PORT ANGELES — The Port Angeles Regional Chamber of Commerce has made “tremendous progress” in its transition from a tourism and marketing organization to a business support group, chamber members were told.
Chamber Executive Director Marc Abshire on Wednesday presented a glowing status report on the chamber’s long-range strategic plan, which was adopted in July 2016.
“I guess the message here is I think you can be proud of your chamber of commerce,” Abshire said in a “State of the Chamber” address at the Port Angeles Red Lion Hotel.
“I also want you to know that we’re not even close to being done yet. We’ve got so much work to do. So you can feel good about that.”
The four goals outlined in the chamber’s strategic plan are to become a sustainable organization, engage businesses, bring value to the community and foster economic development.
In the 19 months since the plan was adopted, the chamber has made progress in 13 of 16 topic areas within those four main pillars, said Jim Haguewood, chair of the chamber’s strategy committee.
“Tremendous progress has been made,” Haguewood said.
Abshire was hired as executive director of the chamber in January 2016 as it was shifting from tourism and marketing to a business-focused organization, Haguewood said.
The chamber once promoted tourism on behalf of the city of Port Angeles under a $175,000 contract that ended with former Executive Director Russ Veenema’s retirement in 2015.
In Abshire’s tenure, chamber revenues have risen from $281,000 in 2016 to $311,000 in 2017 to a budgeted $390,000 this year, the audience was told.
Expenses also have increased in that time from $263,000 to $309,000 to a budgeted $377,000, according to a slide presentation.
“Financially we’re very solvent,” Abshire told about 60 attendees at the luncheon.
“We’ve got a great finance committee and we’re doing really well financially.”
The chamber had 407 members as of Wednesday, mostly small and medium-sized businesses.
“I really have as a goal to get this chamber back to where it was about 100 years ago as an economic driver for this area,” Abshire said.
“That’s going to take a little bit of work.”
Chamber Board President Robert Utz, general manager of the Red Lion Hotel, encouraged the audience to “get involved” and “get engaged” with the chamber and its events.
He said the chamber has been paying down debt since Abshire’s tenure began.
“It’s not a millstone around our neck at this point,” Utz said.
“Maybe it was at one point, but it’s a little bit more of an ankle weight.”
Abshire said he planned to publish a chamber newsletter later this year and post business metrics on the chamber’s website, www.portangeles.org.

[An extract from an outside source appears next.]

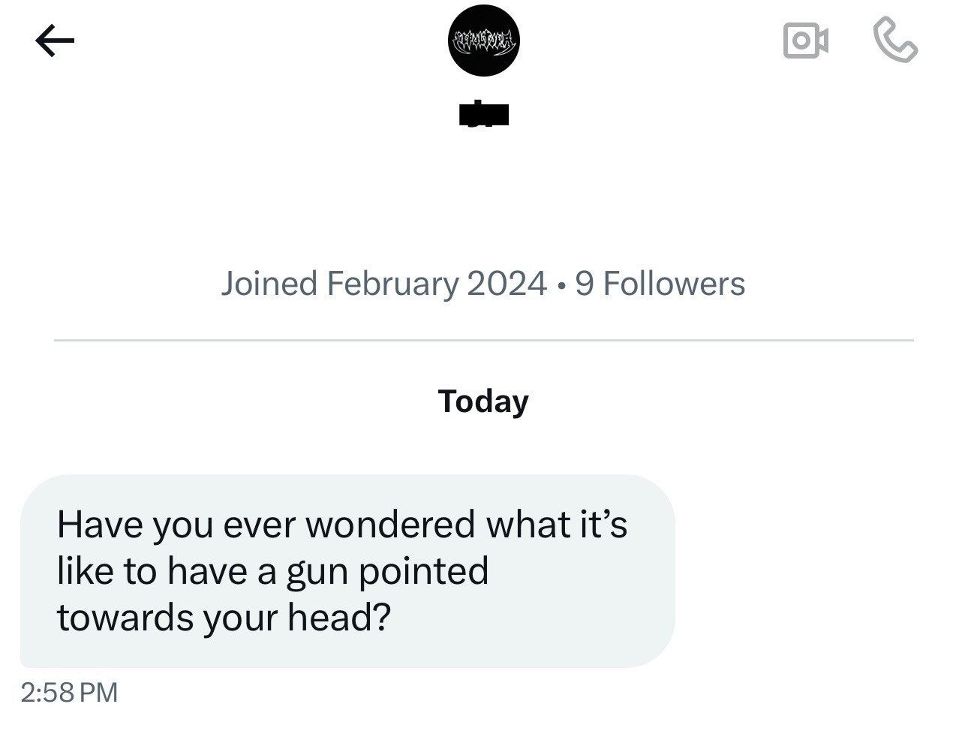Open the "9 Followers" count
Image resolution: width=968 pixels, height=737 pixels.
(x=660, y=284)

Abshire opened his presentation by describing Port Angeles as a “functional island.”
“I think we’ll find that just about every rule that applies to island economies also applies here,” Abshire said.
“It’s just a different way of thinking. It’s something to consider.”
Abshire, a retired Air Force lieutenant colonel who worked as Greater Poulsbo Chamber of Commerce executive director before moving to Port Angeles, said Clallam County is catching up to urban areas in its rebound from the 2008 recession.
Based on the cyclical nature of the economy, Abshire said another recession is inevitable.
“It really isn’t all doom and gloom,” Abshire said.
“I just think it’s important to recognize that as a business economy we have to be deliberate about our planning and the decisions that we make.”
Abshire used examples from Port Townsend’s Victorian seaport to Leavenworth’s Bavarian village to highlight opportunities for Port Angeles to establish a post-timber town identity.
“One of the things that we really lack here in our community is a well-defined, well-understood and then, of course, well-communicated identity of who we are and what we are,” Abshire said.
“We haven’t really had the opportunity as a community to really define what that is.”
Abshire said the chamber has made “great strides” in fostering partnership with groups like the Clallam County Economic Development Corp., Port Angeles Business Association and Port Angeles Downtown Association.
“Rather than operate in silos, really the secret to success is working together,” Abshire said.
“We’ve started doing that quite a bit more over the last couple years, and I think that’s going to just continue.”
In other news from the meeting, chamber members voted to amend bylaws.
The changes were introduced by Kaj Ahlburg, who made the motion to approve them.
“Overall, what we did was try to clarify the bylaws,” Ahlburg said.
“There were a couple of places where they were contradictory. We tried to streamline them.”